Your goal: Restate word for word the lines in the listing below, starting at the line containing "Disclaimer (36, 2544)" and ending at the line containing "Skull Island Birthday Parties (47, 1895)", both included; leave out the rest.

Source records:
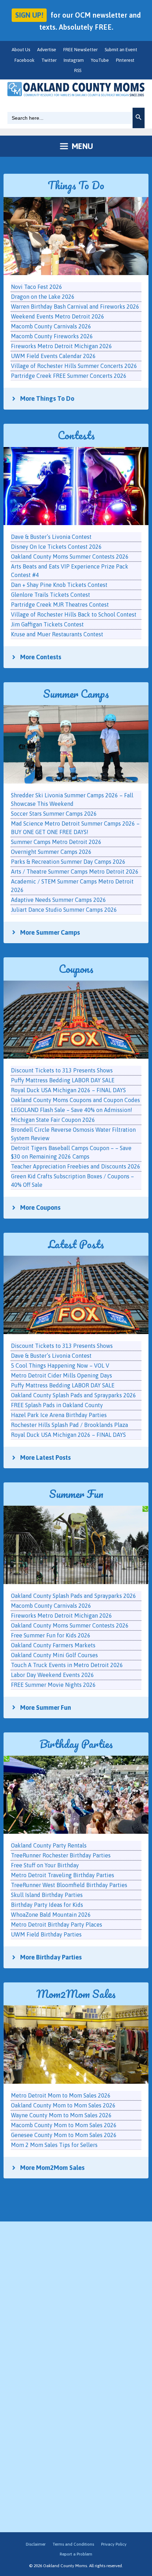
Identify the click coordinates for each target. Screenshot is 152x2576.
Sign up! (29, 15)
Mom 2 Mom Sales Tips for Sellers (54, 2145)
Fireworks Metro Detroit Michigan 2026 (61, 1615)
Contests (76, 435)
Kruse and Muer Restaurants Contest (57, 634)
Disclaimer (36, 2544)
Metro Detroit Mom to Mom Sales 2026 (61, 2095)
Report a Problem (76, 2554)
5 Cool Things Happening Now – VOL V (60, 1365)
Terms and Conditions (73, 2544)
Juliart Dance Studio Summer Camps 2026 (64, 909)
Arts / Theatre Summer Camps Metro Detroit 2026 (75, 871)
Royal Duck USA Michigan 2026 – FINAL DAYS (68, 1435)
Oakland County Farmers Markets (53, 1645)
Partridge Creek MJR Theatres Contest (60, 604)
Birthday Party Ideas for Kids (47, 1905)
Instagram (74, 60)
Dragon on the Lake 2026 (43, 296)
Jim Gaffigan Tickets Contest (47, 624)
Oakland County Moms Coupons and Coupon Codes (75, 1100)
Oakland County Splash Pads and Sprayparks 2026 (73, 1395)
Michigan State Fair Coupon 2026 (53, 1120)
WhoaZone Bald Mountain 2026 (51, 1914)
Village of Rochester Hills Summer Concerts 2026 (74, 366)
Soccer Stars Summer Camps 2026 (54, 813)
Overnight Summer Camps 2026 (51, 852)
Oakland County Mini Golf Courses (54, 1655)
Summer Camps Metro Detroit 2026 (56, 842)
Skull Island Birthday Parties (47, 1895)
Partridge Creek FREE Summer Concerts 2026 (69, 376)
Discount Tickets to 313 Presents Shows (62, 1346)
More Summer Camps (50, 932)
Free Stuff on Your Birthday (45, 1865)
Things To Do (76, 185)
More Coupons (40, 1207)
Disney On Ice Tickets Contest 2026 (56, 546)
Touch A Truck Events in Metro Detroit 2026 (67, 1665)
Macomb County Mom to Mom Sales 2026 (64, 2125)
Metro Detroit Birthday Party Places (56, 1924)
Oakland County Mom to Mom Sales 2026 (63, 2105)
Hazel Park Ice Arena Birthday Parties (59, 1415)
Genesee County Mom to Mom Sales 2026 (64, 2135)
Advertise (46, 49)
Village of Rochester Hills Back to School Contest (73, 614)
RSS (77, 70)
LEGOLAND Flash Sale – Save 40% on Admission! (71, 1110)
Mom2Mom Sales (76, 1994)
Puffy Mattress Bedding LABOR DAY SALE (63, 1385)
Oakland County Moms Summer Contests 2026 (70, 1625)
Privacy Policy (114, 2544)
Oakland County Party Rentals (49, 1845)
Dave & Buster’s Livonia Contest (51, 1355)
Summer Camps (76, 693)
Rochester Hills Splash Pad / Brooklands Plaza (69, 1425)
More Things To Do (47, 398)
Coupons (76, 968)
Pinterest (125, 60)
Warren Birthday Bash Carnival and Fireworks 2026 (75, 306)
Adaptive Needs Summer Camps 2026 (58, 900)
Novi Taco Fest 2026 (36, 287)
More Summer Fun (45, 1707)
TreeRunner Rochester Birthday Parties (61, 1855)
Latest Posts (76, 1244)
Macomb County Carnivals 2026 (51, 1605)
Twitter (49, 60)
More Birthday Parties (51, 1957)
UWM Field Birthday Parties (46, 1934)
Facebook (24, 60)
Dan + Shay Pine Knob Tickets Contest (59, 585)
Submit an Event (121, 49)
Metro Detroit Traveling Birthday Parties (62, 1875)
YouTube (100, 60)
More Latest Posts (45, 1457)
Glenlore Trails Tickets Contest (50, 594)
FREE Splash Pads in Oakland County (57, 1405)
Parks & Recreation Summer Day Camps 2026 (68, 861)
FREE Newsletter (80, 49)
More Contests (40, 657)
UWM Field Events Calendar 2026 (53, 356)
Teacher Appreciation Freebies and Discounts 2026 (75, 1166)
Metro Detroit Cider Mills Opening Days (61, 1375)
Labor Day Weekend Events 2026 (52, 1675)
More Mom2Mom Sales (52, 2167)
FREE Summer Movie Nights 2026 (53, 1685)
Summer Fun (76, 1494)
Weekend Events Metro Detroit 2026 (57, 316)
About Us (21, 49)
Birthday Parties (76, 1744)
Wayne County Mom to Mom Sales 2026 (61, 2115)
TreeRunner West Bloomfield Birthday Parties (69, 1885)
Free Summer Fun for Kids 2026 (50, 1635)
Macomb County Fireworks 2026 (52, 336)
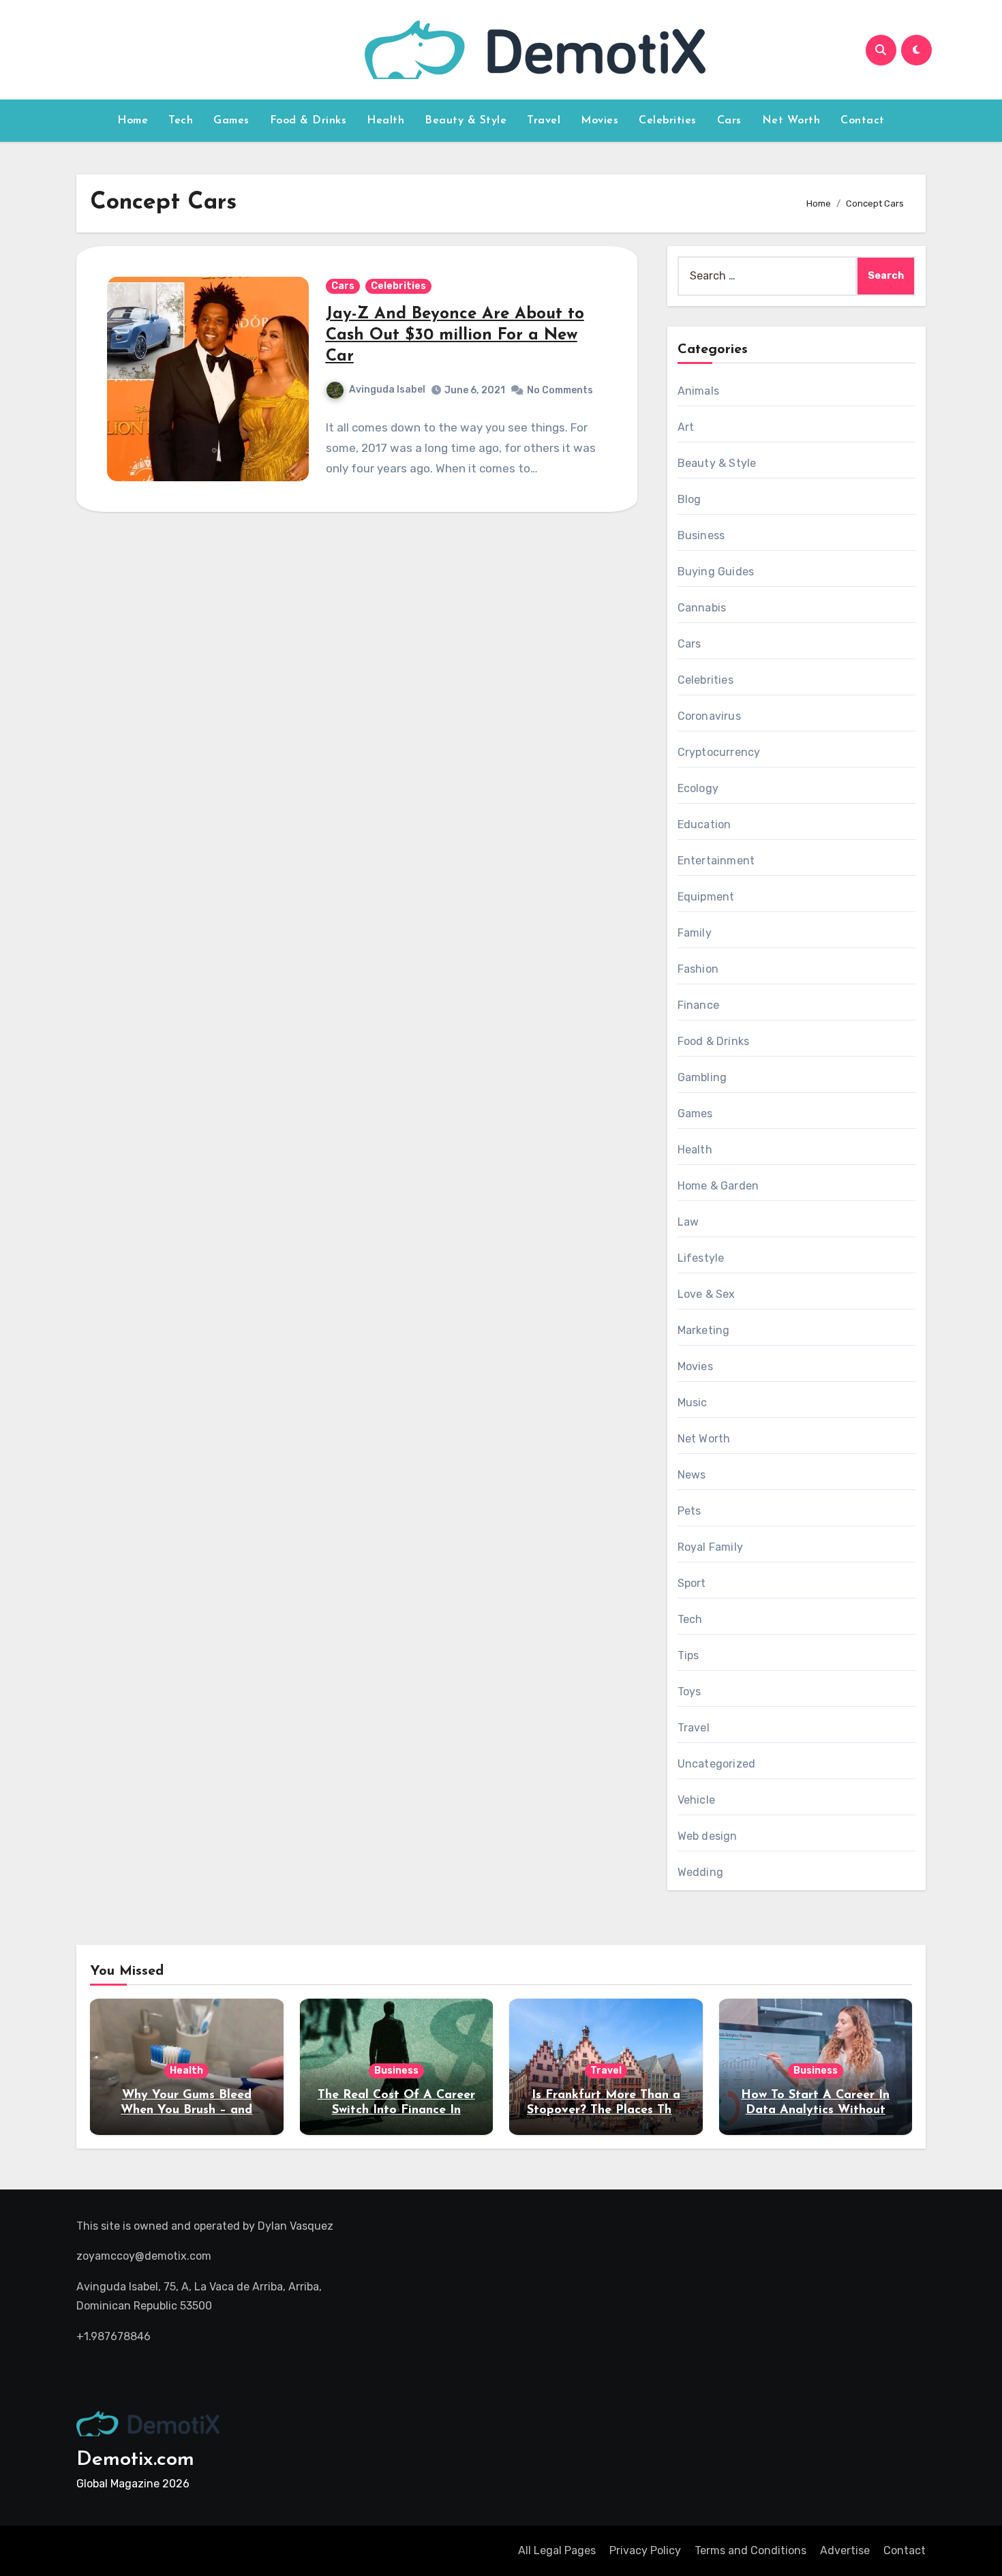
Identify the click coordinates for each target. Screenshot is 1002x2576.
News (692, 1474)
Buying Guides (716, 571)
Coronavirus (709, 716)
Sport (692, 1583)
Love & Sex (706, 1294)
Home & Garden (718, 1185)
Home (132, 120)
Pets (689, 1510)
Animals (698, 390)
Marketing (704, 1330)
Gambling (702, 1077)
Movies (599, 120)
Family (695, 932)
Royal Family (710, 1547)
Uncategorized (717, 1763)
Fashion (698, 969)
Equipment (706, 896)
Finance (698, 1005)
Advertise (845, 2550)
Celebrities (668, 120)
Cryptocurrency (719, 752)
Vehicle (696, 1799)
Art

Answer section:
Disclaimer (36, 2544)
Metro Detroit Mom to Mom Sales 2026 (61, 2095)
Report a Problem (76, 2554)
5 Cool Things Happening Now – VOL V (60, 1365)
Terms and Conditions (73, 2544)
Juliart Dance Studio Summer Camps 2026 (64, 909)
Arts / Theatre Summer Camps Metro Detroit 2026 (75, 871)
Royal Duck USA Michigan 2026 – FINAL DAYS (68, 1435)
Oakland County Farmers Markets (53, 1645)
Partridge Creek MJR Theatres Contest (60, 604)
Birthday Party Ideas for Kids (47, 1905)
Instagram (74, 60)
Dragon on the Lake 2026 (43, 296)
Jim Gaffigan Tickets Contest (47, 624)
Oakland County Moms Coupons and Coupon Codes (75, 1100)
Oakland County Splash Pads and Sprayparks 2026 (73, 1395)
Michigan State Fair Coupon 2026 (53, 1120)
WhoaZone Bald Mountain 2026 (51, 1914)
Village of Rochester Hills Summer Concerts 2026 (74, 366)
Soccer Stars Summer Camps 2026 (54, 813)
Overnight Summer Camps 2026 (51, 852)
Oakland County Mini Golf Courses (54, 1655)
Summer Camps Metro Detroit 2026 (56, 842)
Skull Island Birthday Parties (47, 1895)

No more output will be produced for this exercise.